*Objective*. Count the lines in the records that contain the string "Switch", and reply with the number alone.

--- start Records for the exercise ---

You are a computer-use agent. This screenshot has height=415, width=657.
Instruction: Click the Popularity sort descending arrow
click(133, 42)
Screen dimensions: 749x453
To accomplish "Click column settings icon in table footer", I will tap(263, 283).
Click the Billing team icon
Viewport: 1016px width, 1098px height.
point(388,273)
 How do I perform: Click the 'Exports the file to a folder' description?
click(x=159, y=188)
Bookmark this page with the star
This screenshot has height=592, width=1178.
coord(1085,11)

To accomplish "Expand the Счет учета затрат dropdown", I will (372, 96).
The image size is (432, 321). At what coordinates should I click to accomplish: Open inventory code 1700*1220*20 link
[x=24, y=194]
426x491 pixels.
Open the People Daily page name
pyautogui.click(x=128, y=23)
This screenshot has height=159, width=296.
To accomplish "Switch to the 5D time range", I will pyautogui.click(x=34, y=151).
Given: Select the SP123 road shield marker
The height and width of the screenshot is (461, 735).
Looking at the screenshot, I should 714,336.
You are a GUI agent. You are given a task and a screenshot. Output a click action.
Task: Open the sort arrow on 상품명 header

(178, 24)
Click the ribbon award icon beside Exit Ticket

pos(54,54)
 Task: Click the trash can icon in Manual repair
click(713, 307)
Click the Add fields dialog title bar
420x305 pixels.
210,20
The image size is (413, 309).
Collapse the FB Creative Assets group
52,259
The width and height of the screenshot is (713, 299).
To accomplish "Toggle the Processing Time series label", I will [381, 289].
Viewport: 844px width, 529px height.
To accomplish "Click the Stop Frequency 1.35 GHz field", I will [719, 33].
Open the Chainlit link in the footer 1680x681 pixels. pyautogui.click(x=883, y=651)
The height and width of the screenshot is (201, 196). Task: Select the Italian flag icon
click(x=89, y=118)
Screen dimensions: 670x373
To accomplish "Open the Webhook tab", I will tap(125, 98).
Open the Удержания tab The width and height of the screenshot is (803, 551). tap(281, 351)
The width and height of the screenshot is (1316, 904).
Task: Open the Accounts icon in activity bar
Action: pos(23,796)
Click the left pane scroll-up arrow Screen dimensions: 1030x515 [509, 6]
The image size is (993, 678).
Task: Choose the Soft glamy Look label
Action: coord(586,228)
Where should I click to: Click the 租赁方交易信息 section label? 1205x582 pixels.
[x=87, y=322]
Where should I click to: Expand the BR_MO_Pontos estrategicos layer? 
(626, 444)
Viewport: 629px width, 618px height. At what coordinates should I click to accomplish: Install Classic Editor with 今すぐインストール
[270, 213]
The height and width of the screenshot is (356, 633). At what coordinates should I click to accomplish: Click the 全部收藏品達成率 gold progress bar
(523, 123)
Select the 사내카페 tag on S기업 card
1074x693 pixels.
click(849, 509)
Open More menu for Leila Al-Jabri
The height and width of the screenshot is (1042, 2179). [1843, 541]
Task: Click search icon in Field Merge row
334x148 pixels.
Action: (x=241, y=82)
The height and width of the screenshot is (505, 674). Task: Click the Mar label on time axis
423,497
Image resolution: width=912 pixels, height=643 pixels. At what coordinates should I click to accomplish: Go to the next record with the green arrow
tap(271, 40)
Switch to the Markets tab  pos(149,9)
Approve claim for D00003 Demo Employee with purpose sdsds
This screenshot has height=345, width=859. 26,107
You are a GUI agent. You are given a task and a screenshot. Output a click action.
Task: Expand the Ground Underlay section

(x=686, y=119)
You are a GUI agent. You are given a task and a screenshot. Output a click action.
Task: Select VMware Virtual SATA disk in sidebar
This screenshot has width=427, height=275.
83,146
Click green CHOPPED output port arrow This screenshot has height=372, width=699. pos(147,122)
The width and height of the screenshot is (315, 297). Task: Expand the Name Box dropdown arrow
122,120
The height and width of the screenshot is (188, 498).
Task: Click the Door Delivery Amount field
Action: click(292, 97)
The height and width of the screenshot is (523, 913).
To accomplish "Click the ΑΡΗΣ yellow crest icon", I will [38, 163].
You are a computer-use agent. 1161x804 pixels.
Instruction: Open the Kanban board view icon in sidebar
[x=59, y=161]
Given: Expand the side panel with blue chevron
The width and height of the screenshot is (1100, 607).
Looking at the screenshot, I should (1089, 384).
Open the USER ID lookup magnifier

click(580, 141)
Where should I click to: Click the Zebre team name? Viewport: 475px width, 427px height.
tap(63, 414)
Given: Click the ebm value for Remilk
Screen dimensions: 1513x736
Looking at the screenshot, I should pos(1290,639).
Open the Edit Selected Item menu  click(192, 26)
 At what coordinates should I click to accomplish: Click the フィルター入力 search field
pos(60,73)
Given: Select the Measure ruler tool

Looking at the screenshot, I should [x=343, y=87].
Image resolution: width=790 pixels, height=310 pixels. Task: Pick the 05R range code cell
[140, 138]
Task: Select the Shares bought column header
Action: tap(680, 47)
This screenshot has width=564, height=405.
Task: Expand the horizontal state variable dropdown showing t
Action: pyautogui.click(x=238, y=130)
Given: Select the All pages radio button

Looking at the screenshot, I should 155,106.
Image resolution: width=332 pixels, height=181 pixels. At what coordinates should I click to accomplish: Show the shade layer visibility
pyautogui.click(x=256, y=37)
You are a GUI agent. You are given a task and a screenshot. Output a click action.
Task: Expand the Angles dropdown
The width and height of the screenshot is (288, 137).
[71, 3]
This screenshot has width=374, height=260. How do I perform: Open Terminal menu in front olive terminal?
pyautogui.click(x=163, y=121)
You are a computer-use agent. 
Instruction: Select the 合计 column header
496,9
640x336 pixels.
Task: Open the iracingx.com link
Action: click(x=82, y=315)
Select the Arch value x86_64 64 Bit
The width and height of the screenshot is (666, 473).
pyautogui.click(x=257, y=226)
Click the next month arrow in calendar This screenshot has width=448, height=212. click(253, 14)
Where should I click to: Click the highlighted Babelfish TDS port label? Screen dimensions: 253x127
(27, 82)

--- end Records for the exercise ---

*Result of this task*. 2